La llamada “boda del siglo” en donde los que la vimos, creíamos en que esto era una verdadera historia de amor, un cuento de hadas, como dijo el arzobispo.

Ya sabemos el final. Pero, recordemos un poco de esta ceremonia de la cual 750 millones de personas la vimos por televisión, 3 mil 500 personas la vivieron fuera de la catedral. El novio, de 32 años y su esposa, de 20, tuvieron por padrinos a sus hermanos menores (él, a Andrés y a Eduardo), y ella, a su padre, John Spencer, quien estaba recuperándose de un infarto.

En el trayecto, tras terminar el enlace, contó con 2 millones de fanáticos de la realeza hasta el palacio de Buckingham con 4 mil policías y 22 mil oficiales militares para resguardar la seguridad.

Lady Diana, quién pasó su última noche de soltera en ClarenceHouse, residencia de la reina madre, y actualmente, hogar del príncipe Carlos y de su actual esposa, la princesa Camilia.

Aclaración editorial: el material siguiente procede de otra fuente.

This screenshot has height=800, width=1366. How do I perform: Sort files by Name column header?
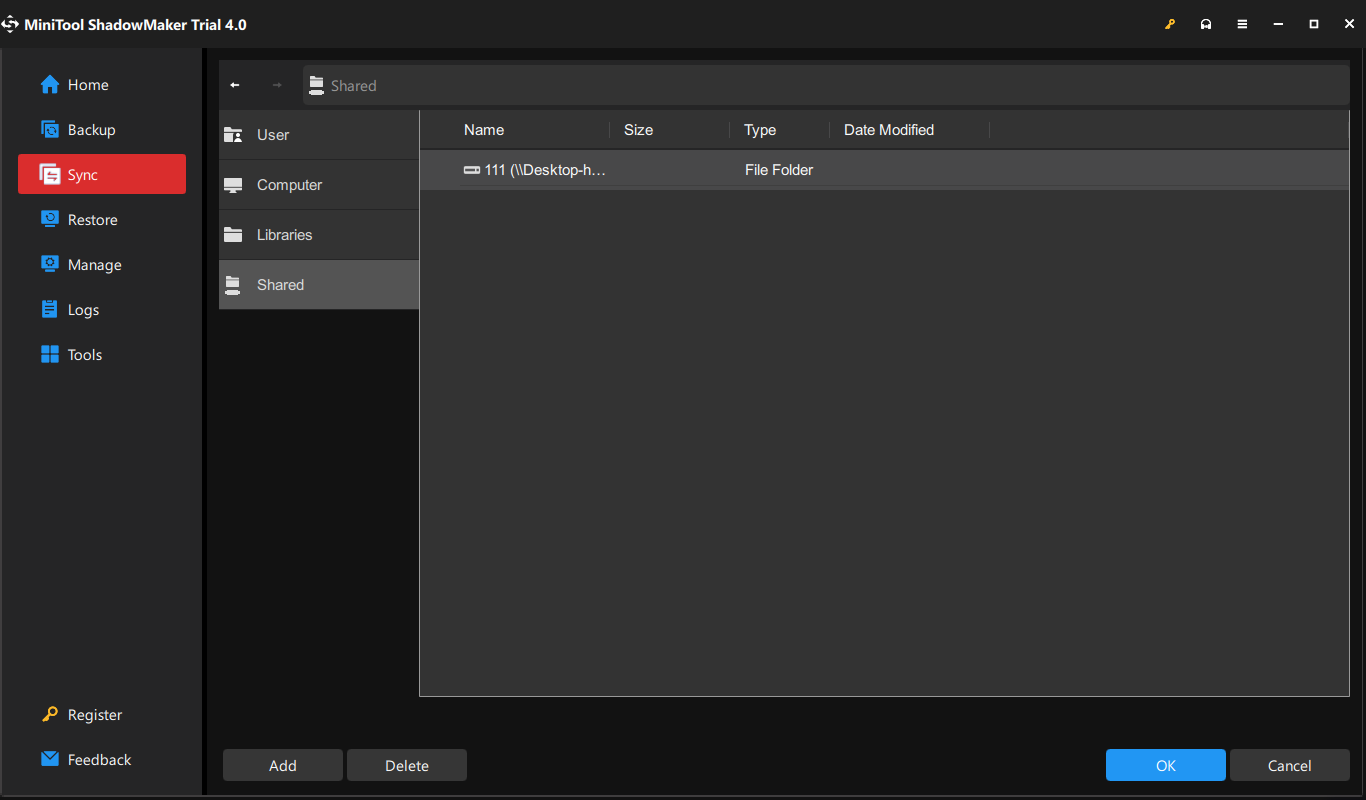484,130
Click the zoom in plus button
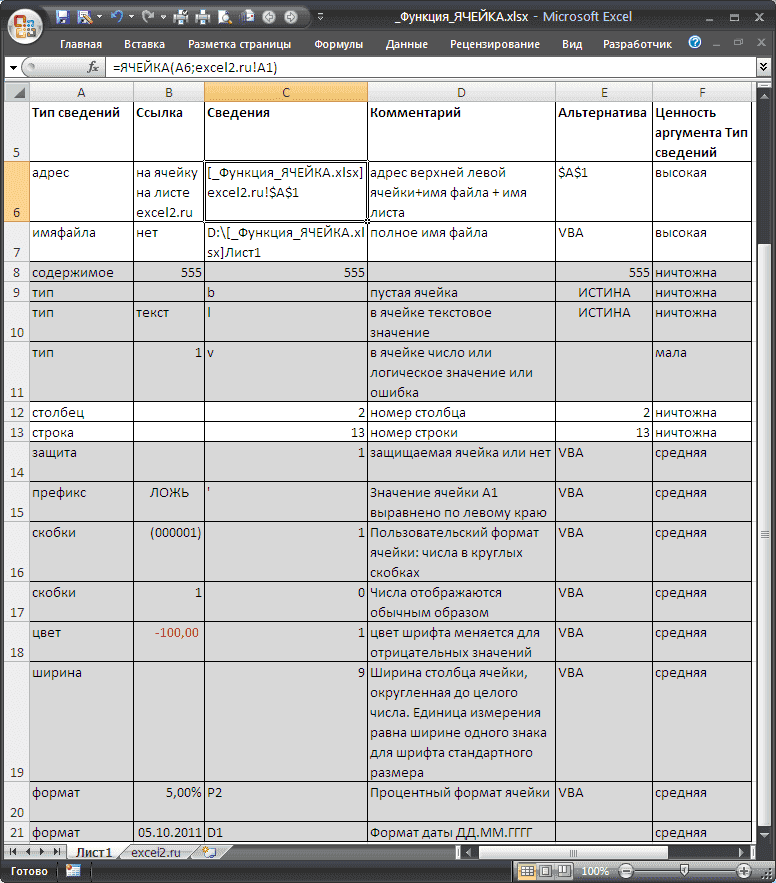The width and height of the screenshot is (776, 883). pyautogui.click(x=744, y=871)
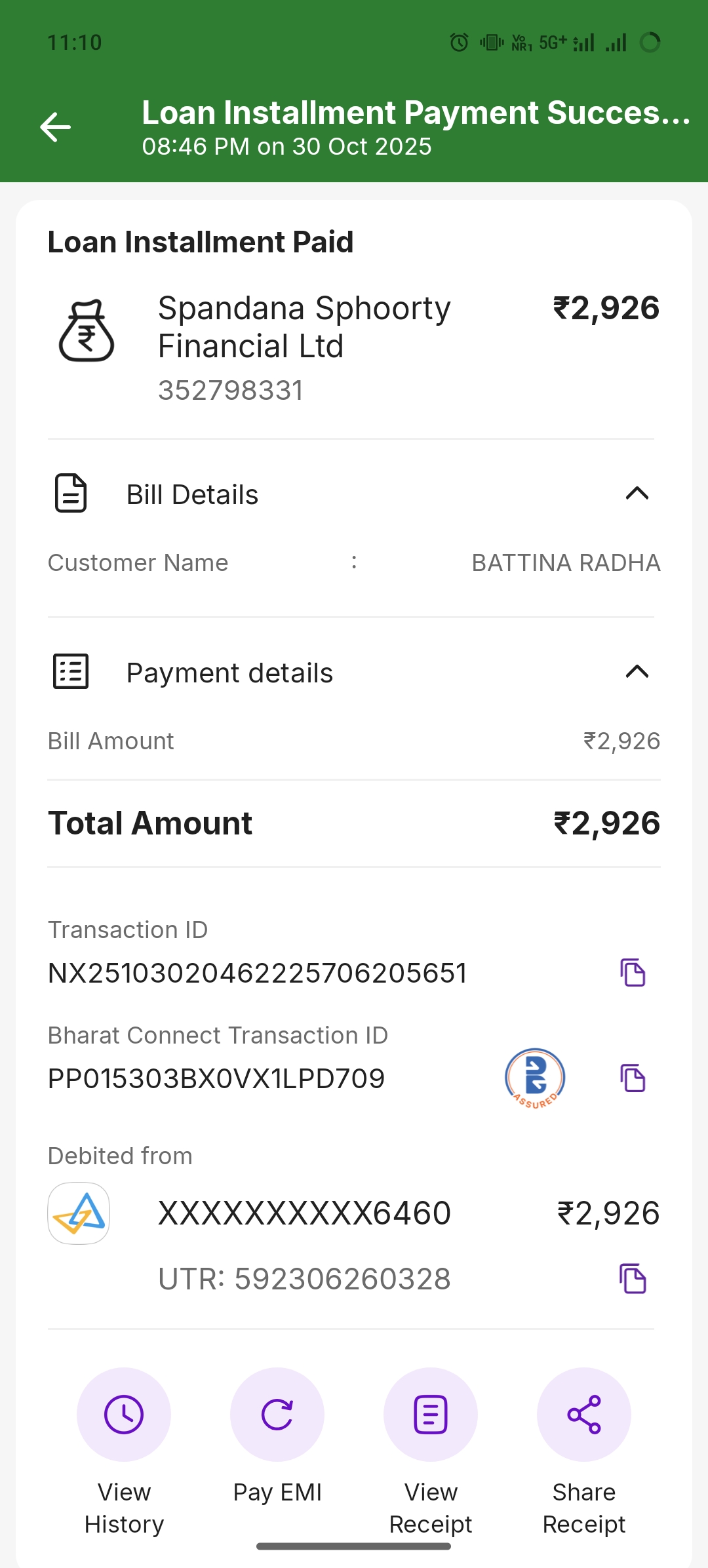The image size is (708, 1568).
Task: Tap the Bharat Connect Assured logo
Action: click(535, 1078)
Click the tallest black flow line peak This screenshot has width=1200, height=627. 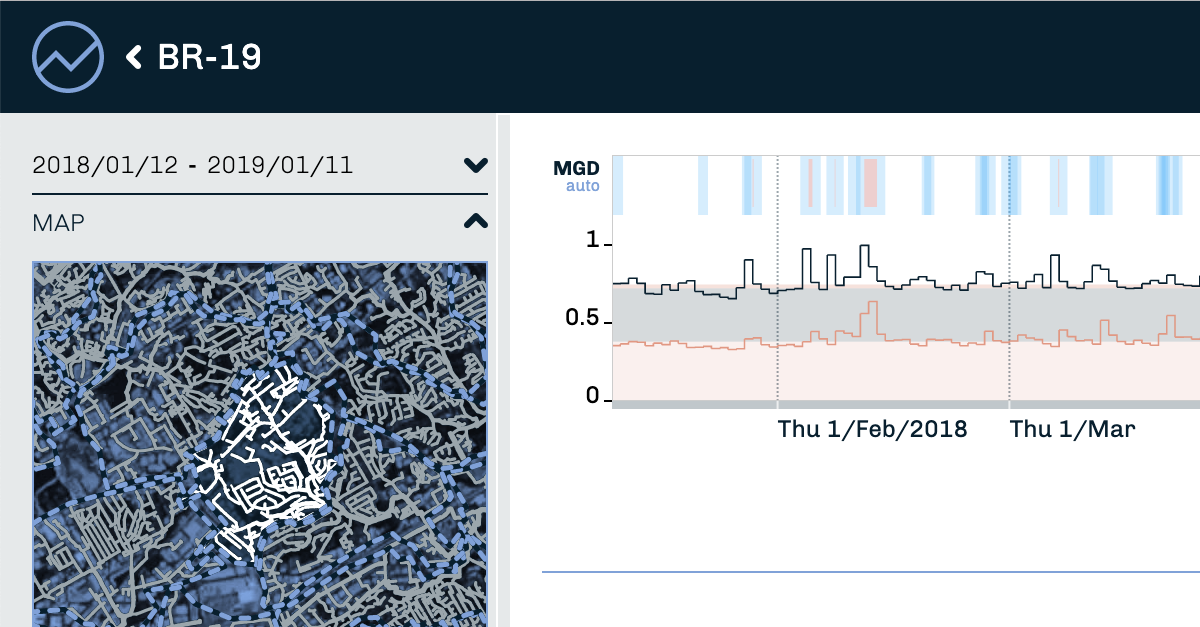click(866, 246)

En esa hermosa mañana del 29 de julio, Lady Di, salió de esta residencia, al lado de su padre, en una carroza de cristal, que fue realizada en 1910 y comprada por Jorge V para su coronación. Al llegar a la catedral, ya la esperaba el novio en el altar. Su padre la acompañó junto con 5 damas de honor y 2 pajes.

Las damas de la novia fueron: lady Sarah Armstrong-Jones, de 17, India Hicks, de 14, nieta de Lord Mountbatten, Sarah Jane Gaselee, de 10, Catherine Cameron, de 6, y ClementineHambor, de 5, bisnieta de sir Winston Churchill. Y los pajes fueron Lord Nicholas Windsor, de once años, y Eduardo van Custem, de 8.

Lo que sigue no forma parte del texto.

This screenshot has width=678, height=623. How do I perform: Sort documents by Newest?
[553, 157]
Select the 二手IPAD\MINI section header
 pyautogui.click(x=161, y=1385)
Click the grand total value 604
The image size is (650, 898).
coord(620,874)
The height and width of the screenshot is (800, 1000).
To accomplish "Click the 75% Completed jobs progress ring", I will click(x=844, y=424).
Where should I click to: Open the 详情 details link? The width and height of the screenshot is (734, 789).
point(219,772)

A la salida, los príncipes de Gales se dirigieron, en un landó abierto hecho para el rey Eduardo VII en 1902, al palacio de Buckingham, en donde hubo una recepción para 120 personas y en cuyo balcón, y frente multitud, el futuro rey besó a su princesa en los labios.

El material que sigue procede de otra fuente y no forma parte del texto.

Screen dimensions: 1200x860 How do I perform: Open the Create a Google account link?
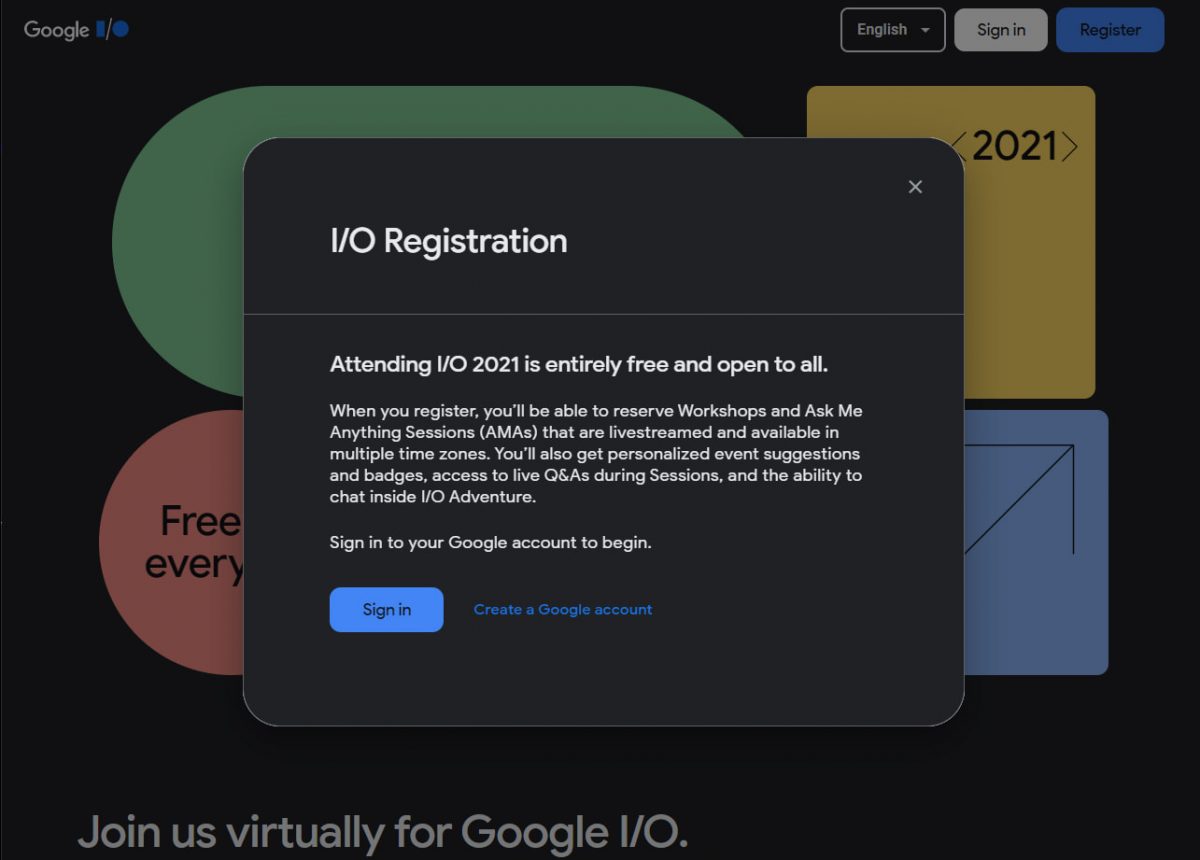(562, 609)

Diana lució un vestido de corte romántico de tafetán de seda color marfil, manga afarolada, moño central, con 10000 perlas bordadas a mano, y una cola de 25 metros de largo, de los diseñadores Elizabeth y David Emmanuel.

El vestido costó, en aquella época, un millón dólares, y se realizó una copia. La novia lució la famosa tiara Spencer. A 39 años de este enlace, y, tras la ruptura matrimonial y sus ya famosos escándalos, afirmo que, en realidad, solo fue un cuento, solo fue un negocio, y solo fue, para Carlos, el heredero del trono, un deber, con el cometido de tener descendencia de una joven cuyas cualidades para merecer ser la esposa del futuro rey consistieron en ser virgen, ser aristócrata, de sangre inglesa y de intachable reputación, sin mancha.